Theory Colloquia

A novel type of neutrino oscillation

by Harry Lipkin (Weizmann/ANL)

Europe/Zurich
TH Theory Conference Room (CERN)

TH Theory Conference Room

CERN

Description
A new experiment shows how neutrino masses and mixing can be investigated by studying the behavior of a radioactive ion which decays by K-capture BEFORE and DURING its weak decay by K-capture. A new oscillation phenomenon providing information about neutrino mixing is obtained by following the ion before and during the decay. This normally neglected process is shown to be consistent with quantum mechanics and causality. Measuring the oscillation without detecting the neutrino avoids losses in conventional experiments due to the low neutrino absorption cross section.
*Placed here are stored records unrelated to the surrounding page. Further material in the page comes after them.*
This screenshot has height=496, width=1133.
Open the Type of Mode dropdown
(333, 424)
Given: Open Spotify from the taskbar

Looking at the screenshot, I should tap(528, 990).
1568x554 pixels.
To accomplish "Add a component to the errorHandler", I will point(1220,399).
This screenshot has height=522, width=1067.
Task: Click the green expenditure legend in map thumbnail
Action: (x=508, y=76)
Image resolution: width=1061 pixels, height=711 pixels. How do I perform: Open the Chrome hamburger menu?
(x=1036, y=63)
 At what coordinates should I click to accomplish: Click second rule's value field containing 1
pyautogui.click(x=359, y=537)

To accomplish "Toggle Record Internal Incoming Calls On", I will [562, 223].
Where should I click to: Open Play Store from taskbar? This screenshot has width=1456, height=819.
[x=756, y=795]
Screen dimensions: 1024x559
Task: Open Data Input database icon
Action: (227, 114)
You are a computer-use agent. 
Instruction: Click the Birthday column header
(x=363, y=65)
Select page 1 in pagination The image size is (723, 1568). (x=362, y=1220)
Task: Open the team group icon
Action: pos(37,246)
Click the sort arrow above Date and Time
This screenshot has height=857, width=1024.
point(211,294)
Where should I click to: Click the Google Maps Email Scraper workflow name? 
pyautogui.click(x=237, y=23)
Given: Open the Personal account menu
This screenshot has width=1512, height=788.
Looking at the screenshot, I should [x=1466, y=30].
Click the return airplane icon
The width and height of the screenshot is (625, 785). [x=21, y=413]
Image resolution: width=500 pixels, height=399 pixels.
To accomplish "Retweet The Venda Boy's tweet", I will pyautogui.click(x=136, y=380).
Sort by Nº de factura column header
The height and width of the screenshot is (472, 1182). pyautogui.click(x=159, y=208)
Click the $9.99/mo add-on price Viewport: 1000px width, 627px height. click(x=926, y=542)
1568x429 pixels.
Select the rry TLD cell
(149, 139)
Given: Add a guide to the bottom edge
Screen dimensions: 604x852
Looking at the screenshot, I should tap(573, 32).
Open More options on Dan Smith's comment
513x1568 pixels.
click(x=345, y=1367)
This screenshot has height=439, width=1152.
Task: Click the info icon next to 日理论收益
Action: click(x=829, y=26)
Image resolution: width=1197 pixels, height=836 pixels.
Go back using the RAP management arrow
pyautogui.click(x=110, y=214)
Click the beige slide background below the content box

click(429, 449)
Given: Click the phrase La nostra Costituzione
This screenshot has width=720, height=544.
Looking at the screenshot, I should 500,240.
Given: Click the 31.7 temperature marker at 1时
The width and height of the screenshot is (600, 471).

The normally unobservable long wave lengths are made observable by having the radioactive source move a long distance circulating around in a storage ring. The initial ion wave packet has a momentum spread required by Heisenberg and contains pairs of components with different momenta and energies. These can produce neutrino amplitudes in two mass eigenstates with different momenta which mix to produce a single $\nu_e$ state. In this typical quantum mechanics ``two-slit" or ``which path" experiment a transition between the same initial and final states can go via two paths in energy-momentum space with a phase difference producing interference and oscillations.